For making the parathas:
- Separate your dough into smooth balls and flatten slightly.
- Make balls out of the peas paste. As you do that, you can remove some of the spices used in the tempering like bay leaves or cinnamon which may interfere with rolling out the paratha.
- I like my parathas to be oozing with the stuffing (as you can see in the picture) so I make the stuffing balls larger than my dough balls. But if you are new to rolling parathas /flatbreads, keep the stuffing ball smaller so you don’t end up with a sticky broken mess of a paratha while rolling, as it needs a gentle hand with just the right amount of pressure.
- With a rolling pin, partially roll out the dough ball just enough to be able to wrap up the stuffing ball.
- If you have enough practice rolling, then try to roll in such a way that you put more pressure on the sides and less in the middle to keep the sides thinner and the middle thicker so the stuffing doesn’t crack out of the middle when you roll out the stuffed ball. If you aren’t comfortable doing that no worries, just keep the stuffing smaller and the overall size of the parathas also on the smaller side so there is no difficulty in handling the paratha.
- Make all your stuffed dough balls and keep aside.
- Now heat a griddle.

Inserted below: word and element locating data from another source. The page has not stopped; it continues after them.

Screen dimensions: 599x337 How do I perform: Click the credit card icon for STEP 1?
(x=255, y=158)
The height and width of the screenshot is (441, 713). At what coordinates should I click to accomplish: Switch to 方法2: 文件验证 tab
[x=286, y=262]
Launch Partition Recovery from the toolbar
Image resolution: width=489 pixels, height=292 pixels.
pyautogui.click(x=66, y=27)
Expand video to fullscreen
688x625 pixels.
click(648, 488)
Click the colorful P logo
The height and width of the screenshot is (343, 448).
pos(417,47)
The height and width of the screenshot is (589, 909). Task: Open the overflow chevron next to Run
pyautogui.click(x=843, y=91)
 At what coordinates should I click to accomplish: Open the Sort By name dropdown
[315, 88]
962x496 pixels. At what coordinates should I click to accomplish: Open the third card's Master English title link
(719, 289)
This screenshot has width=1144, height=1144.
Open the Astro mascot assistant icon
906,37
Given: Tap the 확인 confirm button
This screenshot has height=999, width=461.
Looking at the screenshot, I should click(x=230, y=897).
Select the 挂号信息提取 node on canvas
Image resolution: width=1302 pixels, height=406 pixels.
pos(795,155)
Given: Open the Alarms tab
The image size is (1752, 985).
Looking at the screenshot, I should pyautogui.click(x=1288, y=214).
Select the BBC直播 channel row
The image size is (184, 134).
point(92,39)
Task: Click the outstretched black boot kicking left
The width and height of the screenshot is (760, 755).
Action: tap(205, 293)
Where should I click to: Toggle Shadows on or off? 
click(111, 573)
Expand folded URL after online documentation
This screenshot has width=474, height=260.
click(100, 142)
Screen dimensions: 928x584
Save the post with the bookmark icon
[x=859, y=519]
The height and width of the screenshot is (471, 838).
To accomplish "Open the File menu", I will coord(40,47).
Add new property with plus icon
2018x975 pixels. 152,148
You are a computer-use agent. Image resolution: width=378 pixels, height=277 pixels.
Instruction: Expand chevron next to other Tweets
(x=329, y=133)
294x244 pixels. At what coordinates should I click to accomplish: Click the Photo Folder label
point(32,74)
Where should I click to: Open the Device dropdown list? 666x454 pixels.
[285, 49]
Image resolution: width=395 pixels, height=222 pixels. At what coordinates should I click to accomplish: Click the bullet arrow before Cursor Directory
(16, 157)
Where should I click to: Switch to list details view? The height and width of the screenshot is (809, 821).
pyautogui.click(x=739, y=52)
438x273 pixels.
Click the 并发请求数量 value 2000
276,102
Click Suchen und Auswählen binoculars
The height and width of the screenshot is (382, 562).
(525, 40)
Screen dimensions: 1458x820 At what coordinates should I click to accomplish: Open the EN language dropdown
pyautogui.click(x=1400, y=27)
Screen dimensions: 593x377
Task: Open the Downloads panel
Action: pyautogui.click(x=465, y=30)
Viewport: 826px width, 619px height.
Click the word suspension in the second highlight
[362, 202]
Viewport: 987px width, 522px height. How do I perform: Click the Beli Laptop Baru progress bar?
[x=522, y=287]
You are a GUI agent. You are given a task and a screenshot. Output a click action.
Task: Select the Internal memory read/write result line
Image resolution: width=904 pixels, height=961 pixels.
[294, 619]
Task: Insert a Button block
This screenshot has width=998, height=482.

I use a cast iron one. You can also use a non-stick one.
- Gently and carefully, roll out the stuffed dough balls into parathas of your desired size and thickness, using some flour for dusting.
- When the griddle is hot enough, gently place your paratha onto it and let it roast on a low flame for bit. Then flip over carefully and roast the other side on a medium flame till a couple of light brown spots appear on that side. The time it takes will depend upon the thickness and heat of the griddle as well as the thickness of your paratha. You should get a fair idea a couple of parathas later.
- Now smear some oil/ghee on the side facing up and flip over. You may turn the flame to high at this point provided your griddle is not smoking hot already.
- Now lightly press the paratha with a flat spoon as you swivel it around in a slow circle.
- Now smear oil/ghee onto this side too and flip over and do the same.
- Keep an eye on the heat. The griddle should never be so hot that you start getting black spots or the paratha starts sticking. Medium-dark reddish brown spots are what we’re looking for (see pic).
- Keep at it till it is roasted to your preference, adding more oil/ghee if required. Needless to say, more is always yummier in the case of parathas!
- What I use instead of a flat spoon is what is traditionally used, especially in North India, and is this wooden contraption called a “tikra sekni” which is a small flat thick round disc of wood with a wooden handle sticking out. That makes the shallow frying of parathas much easier and more even. But you can do fine without it too, as most do.
- Top with a dollop of butter (optional) and serve hot and crisp with some raita, pickle, tangy tomato chutney, coriander & mint chutney or even ketchup and a nice little salad.
- Many also carry it along for picnics or journeys as it tastes nice cold too, along with some masala chai.